MATERIAL PROVIDED:
------------------------------------------------

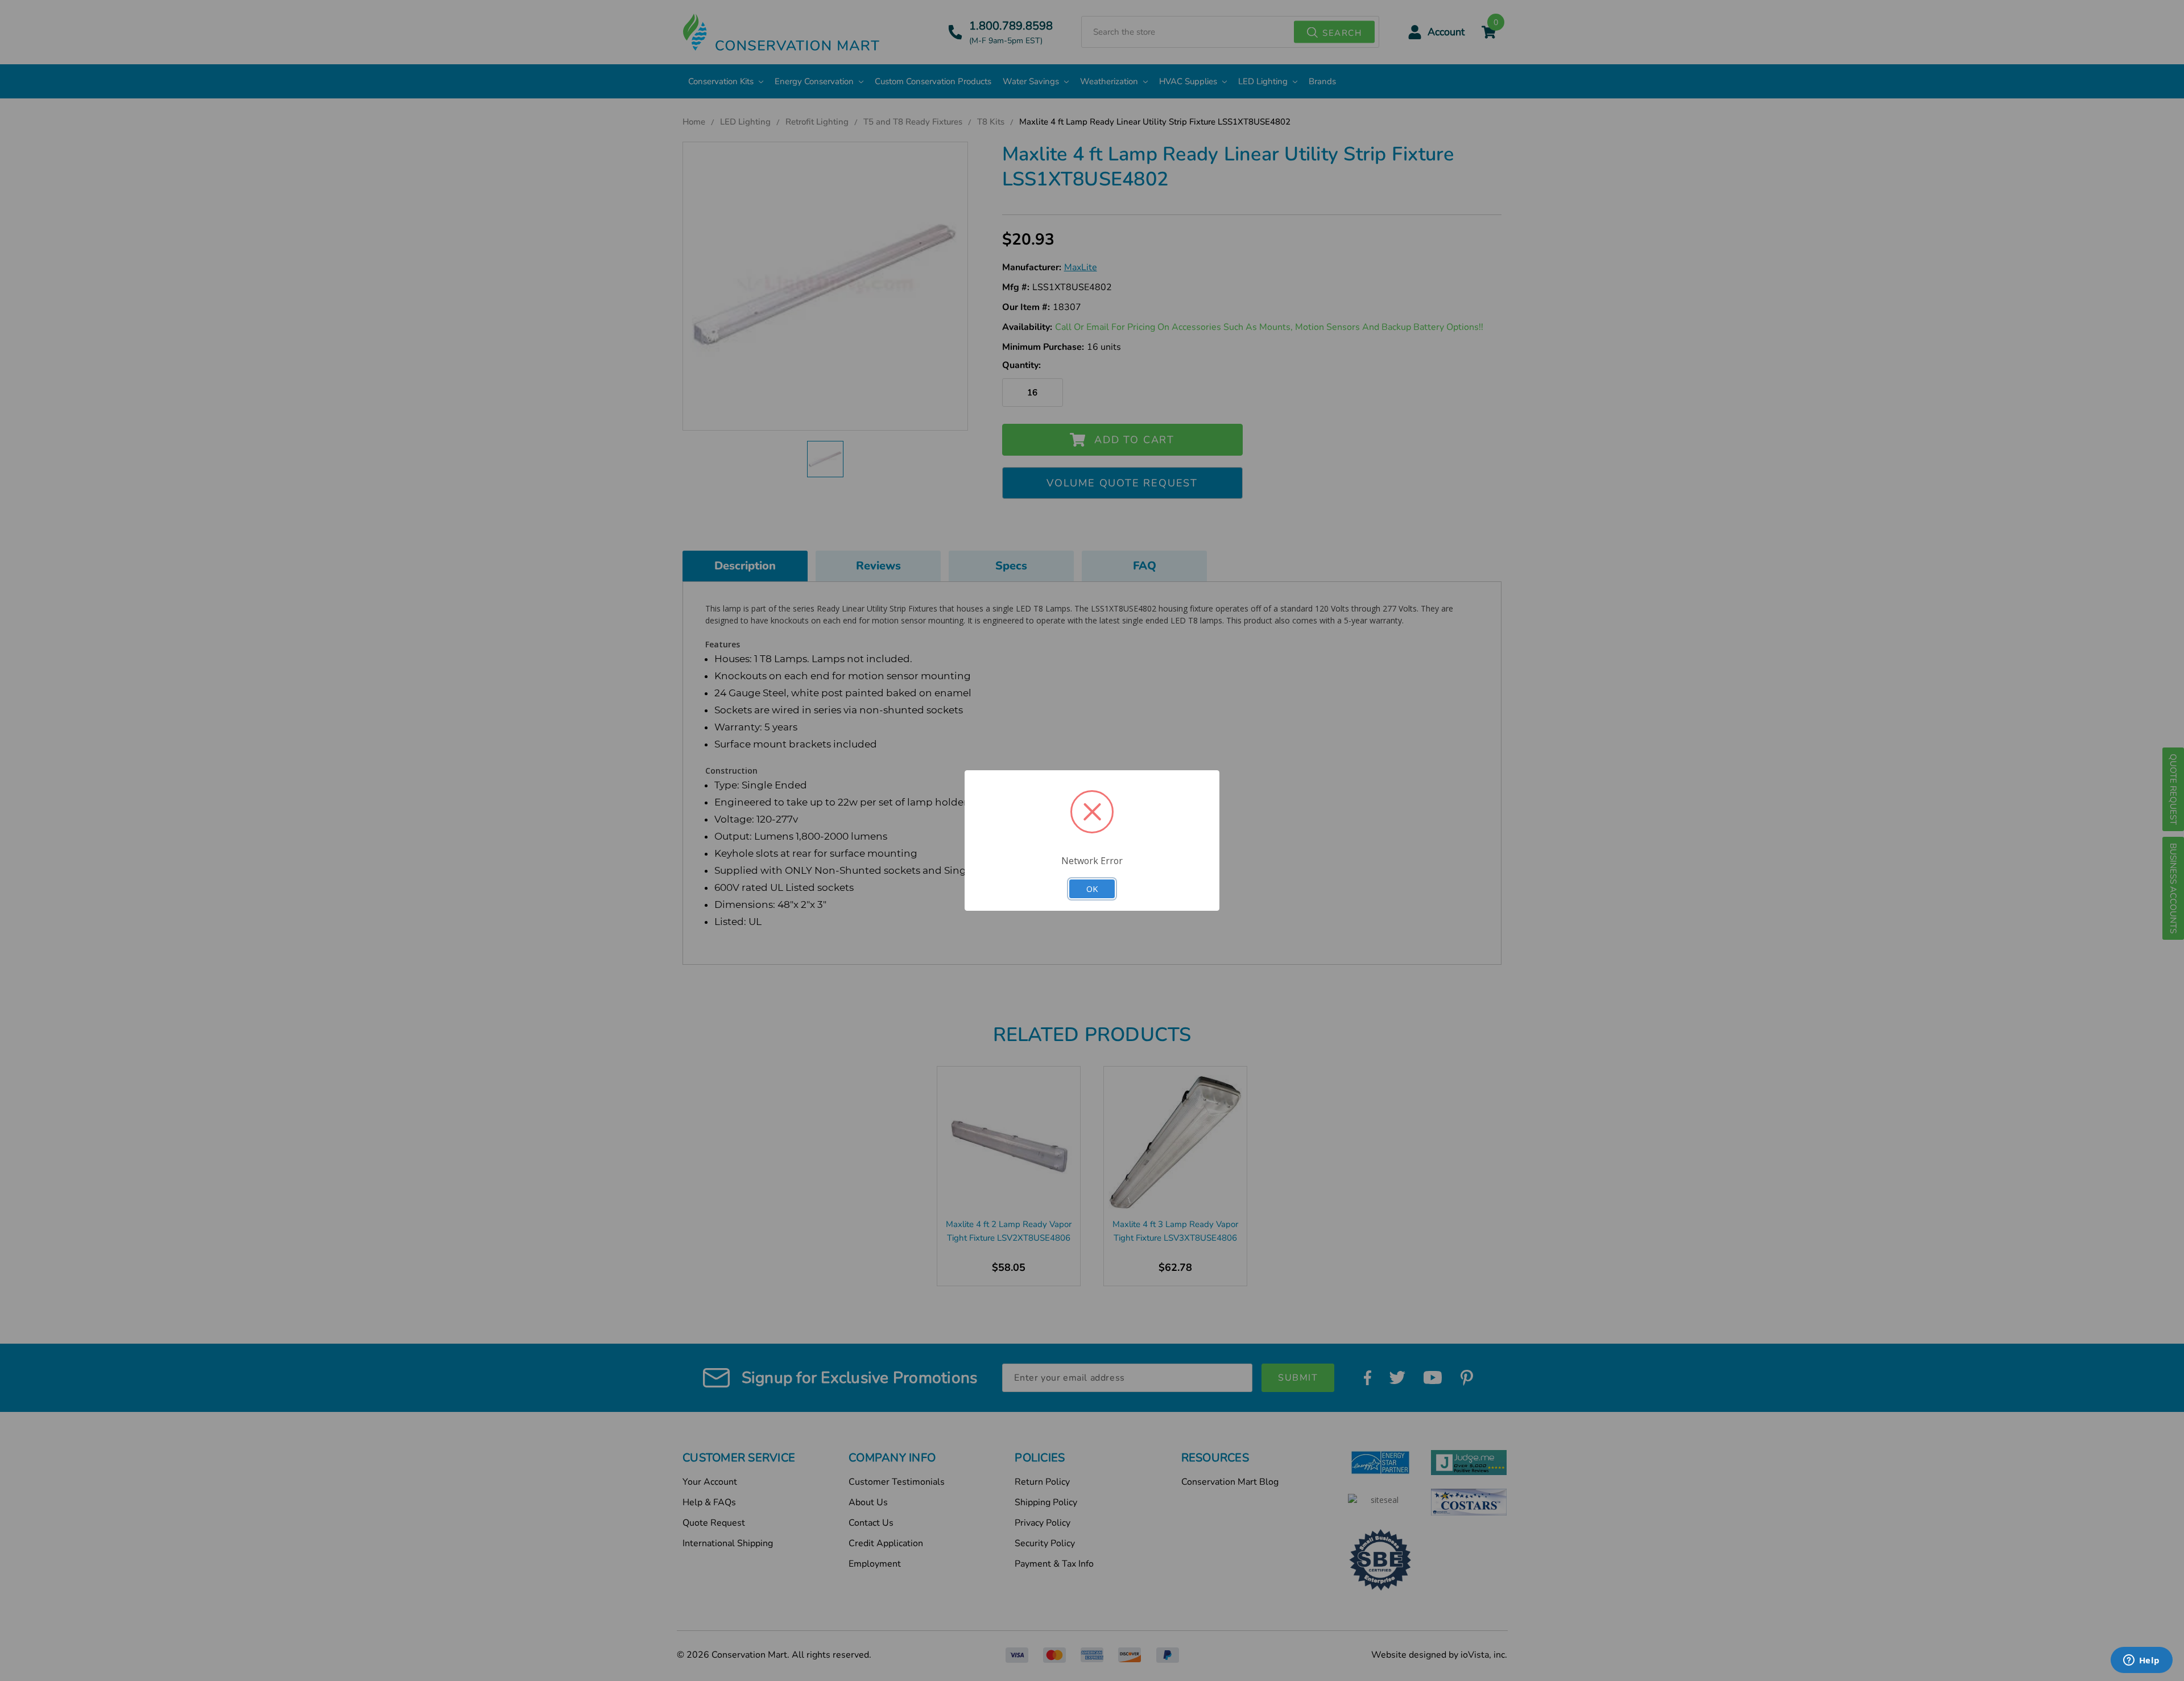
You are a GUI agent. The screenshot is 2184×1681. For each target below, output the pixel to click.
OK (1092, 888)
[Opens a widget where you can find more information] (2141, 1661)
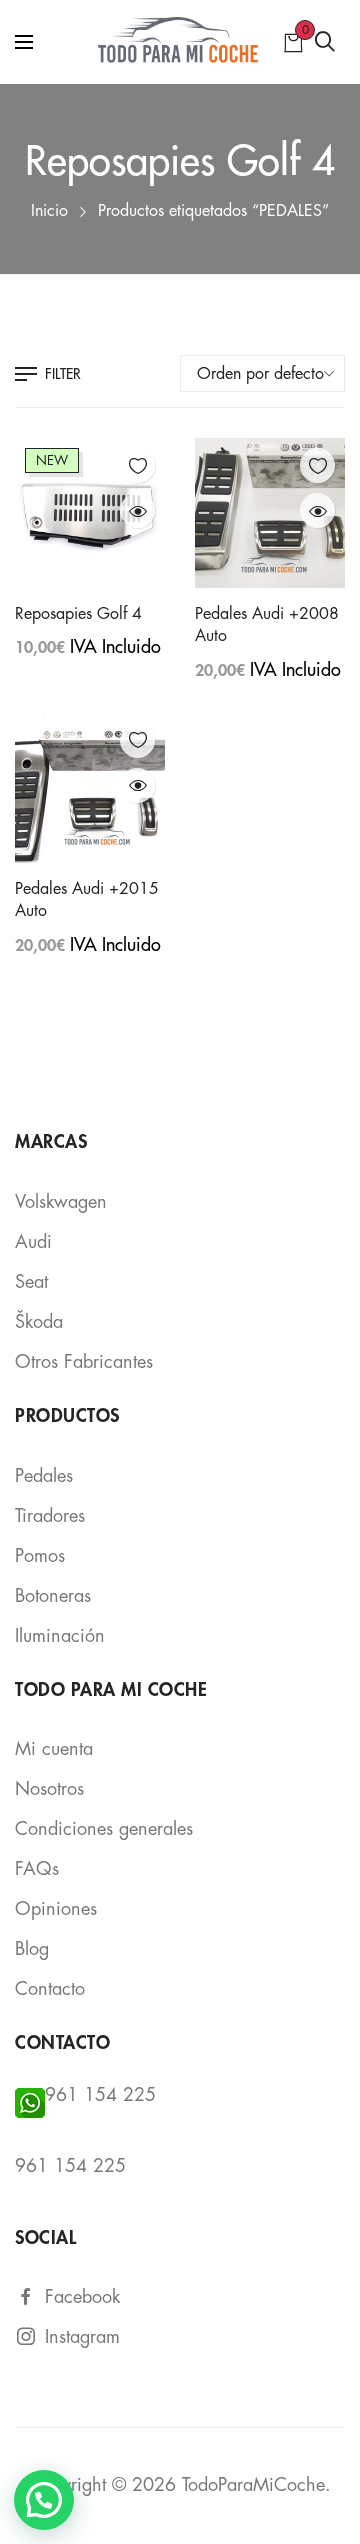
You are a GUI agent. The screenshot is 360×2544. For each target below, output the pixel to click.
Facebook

------------------------------------------------

YOUR GOAL: Please copy each line of the records above that holds the word "output".

SOLUTION TO THIS TASK:
You are a GUI agent. The screenshot is 2184×1681. For each target below, output the pixel to click.
You are a GUI agent. The screenshot is 360×2544. For each target below, output the pixel to click.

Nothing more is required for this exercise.